▶ To do:
Print, exactly as written, the line containing "裏ソフト (873, 1113)" and every line after it, ending with the final line of the data below.

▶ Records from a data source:

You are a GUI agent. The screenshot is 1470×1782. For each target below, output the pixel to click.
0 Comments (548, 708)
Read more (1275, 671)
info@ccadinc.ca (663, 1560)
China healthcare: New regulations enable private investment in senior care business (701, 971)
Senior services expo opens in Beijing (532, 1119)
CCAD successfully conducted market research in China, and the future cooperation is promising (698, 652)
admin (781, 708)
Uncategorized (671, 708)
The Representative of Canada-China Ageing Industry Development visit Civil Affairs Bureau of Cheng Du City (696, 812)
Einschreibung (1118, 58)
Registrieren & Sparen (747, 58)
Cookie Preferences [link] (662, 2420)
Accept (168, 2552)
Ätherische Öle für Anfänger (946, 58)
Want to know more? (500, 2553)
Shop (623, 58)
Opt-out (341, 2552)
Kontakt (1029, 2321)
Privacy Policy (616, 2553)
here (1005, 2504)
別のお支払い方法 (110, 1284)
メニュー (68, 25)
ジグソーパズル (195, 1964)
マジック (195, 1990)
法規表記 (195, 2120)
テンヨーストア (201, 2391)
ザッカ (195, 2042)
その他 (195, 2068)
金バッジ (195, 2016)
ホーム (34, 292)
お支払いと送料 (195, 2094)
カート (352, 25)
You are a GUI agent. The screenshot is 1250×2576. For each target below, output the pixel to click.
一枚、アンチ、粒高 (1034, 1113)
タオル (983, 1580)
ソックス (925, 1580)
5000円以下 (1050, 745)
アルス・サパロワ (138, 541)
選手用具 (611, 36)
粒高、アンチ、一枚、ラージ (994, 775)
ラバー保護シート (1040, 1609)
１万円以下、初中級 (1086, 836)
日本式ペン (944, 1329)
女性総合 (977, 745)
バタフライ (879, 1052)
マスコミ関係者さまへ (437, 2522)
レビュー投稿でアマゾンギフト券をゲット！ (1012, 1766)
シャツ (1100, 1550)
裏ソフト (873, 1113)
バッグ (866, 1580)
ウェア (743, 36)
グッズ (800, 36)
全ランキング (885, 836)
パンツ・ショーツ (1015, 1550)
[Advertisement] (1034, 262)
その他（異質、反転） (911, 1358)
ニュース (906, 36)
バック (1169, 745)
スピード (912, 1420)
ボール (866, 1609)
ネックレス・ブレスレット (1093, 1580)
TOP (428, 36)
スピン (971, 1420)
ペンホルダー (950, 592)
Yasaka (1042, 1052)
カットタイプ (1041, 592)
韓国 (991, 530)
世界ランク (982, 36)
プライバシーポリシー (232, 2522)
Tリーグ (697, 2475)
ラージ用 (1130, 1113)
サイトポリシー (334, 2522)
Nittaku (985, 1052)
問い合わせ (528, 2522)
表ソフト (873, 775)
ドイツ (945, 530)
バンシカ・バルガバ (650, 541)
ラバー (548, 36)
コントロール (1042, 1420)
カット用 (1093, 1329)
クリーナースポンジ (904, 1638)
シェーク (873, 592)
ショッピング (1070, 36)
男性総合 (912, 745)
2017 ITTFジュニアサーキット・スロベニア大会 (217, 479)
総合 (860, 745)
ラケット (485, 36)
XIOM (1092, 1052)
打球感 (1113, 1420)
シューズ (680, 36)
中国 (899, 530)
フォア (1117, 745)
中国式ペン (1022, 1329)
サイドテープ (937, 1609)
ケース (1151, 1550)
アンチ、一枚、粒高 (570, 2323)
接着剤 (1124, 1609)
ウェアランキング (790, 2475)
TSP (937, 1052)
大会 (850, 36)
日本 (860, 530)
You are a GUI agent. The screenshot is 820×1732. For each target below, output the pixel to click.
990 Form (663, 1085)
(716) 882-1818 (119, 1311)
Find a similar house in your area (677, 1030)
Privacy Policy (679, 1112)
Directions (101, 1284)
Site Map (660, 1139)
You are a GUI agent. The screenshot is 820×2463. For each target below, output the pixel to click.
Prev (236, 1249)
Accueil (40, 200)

▶ Response:
裏ソフト (873, 1113)
バッグ (866, 1580)
ウェア (743, 36)
グッズ (800, 36)
全ランキング (885, 836)
パンツ・ショーツ (1015, 1550)
[Advertisement] (1034, 262)
その他（異質、反転） (911, 1358)
ニュース (906, 36)
バック (1169, 745)
スピード (912, 1420)
ボール (866, 1609)
ネックレス・ブレスレット (1093, 1580)
TOP (428, 36)
スピン (971, 1420)
ペンホルダー (950, 592)
Yasaka (1042, 1052)
カットタイプ (1041, 592)
韓国 (991, 530)
世界ランク (982, 36)
プライバシーポリシー (232, 2522)
Tリーグ (697, 2475)
ラージ用 (1130, 1113)
サイトポリシー (334, 2522)
Nittaku (985, 1052)
問い合わせ (528, 2522)
表ソフト (873, 775)
ドイツ (945, 530)
バンシカ・バルガバ (650, 541)
ラバー (548, 36)
コントロール (1042, 1420)
カット用 (1093, 1329)
クリーナースポンジ (904, 1638)
シェーク (873, 592)
ショッピング (1070, 36)
男性総合 (912, 745)
2017 ITTFジュニアサーキット・スロベニア大会 (217, 479)
総合 (860, 745)
ラケット (485, 36)
XIOM (1092, 1052)
打球感 (1113, 1420)
シューズ (680, 36)
中国 (899, 530)
フォア (1117, 745)
中国式ペン (1022, 1329)
サイドテープ (937, 1609)
ケース (1151, 1550)
アンチ、一枚、粒高 (570, 2323)
接着剤 (1124, 1609)
ウェアランキング (790, 2475)
TSP (937, 1052)
大会 (850, 36)
日本 (860, 530)
You are a GUI agent. The screenshot is 820×1732. For each target below, output the pixel to click.
990 Form (663, 1085)
(716) 882-1818 (119, 1311)
Find a similar house in your area (677, 1030)
Privacy Policy (679, 1112)
Directions (101, 1284)
Site Map (660, 1139)
You are a GUI agent. The screenshot is 820×2463. For each target below, output the pixel to click.
Prev (236, 1249)
Accueil (40, 200)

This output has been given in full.